# [Actions to take]
(A) In the factoring text, why did the teacher put heavy emphasis on area models for multiplying polynomials? Answer in one to three sentences.
(B) Answer these questions using the factoring text:
(i) Which two factoring methods had the class already covered?
(ii) What did the teacher draw next to the factor tree for a number?
(iii) What skill were the diamond problems meant to give students practice in?

# [Text passage]
[Start]

I continued some direct instruction on factoring today.

I have been prepping the students for a while by having them practice the diamond problems that I have mentioned previously and also by heavily emphasizing area models for multiplying polynomials. My goal for the first was to just get students to practice finding numbers that satisfy a multiplication and addition constraint and the goal for the second was to help them see factoring as backwards multiplication problems. As in, “This polynomial is the answer to a multiplication problem, so what is the question?”

Since we have already done factoring by GCF and Grouping, I started teaching factoring quadratic trinomials. Besides an area model I also drew parallels to factor trees, drawing a factor tree for a number and then creating a factor tree for a polynomial next them. I hit this point hard, repeating that we were trying to pull apart polynomials as much as they could, just like with prime factorizations for numbers.

[End]

# [Data provided]

[Start]

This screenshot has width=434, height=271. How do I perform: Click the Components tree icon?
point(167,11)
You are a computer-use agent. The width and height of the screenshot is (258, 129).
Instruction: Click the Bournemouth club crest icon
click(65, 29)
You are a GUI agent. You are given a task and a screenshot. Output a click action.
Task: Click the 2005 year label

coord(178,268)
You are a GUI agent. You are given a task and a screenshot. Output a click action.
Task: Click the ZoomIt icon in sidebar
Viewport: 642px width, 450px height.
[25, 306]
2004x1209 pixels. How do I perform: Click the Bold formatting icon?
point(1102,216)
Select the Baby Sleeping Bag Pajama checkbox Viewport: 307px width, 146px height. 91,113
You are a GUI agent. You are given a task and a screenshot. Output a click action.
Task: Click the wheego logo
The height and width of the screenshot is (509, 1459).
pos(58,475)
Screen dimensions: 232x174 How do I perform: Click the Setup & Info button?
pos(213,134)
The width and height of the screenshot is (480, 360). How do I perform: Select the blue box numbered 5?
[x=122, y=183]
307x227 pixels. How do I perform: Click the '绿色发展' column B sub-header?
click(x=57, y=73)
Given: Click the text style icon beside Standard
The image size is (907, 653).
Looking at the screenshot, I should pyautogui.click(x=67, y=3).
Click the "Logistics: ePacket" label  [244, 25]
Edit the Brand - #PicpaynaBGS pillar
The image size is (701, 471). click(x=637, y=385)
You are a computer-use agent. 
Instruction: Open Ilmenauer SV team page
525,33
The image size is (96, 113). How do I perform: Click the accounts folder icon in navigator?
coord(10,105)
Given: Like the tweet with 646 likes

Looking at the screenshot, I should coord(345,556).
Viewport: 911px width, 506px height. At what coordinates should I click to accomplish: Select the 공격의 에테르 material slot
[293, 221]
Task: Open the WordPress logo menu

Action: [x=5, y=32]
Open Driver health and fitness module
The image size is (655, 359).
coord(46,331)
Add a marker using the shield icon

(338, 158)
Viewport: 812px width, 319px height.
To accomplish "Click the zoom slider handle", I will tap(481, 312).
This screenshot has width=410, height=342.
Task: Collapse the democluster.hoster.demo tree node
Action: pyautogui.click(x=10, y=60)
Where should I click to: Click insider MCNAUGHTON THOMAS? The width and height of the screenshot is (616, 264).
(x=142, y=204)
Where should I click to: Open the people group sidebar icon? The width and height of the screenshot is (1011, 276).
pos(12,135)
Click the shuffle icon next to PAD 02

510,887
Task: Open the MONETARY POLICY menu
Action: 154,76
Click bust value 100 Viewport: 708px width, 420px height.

[End]

# [Answers per task]
(A) The teacher stressed area models to help students see factoring as a multiplication problem done backwards. The polynomial is treated as the answer to a multiplication problem, and the students have to work out what the question was.

(B)
(i) Factoring by GCF and by Grouping.
(ii) A factor tree for a polynomial.
(iii) Finding numbers that satisfy both a multiplication constraint and an addition constraint.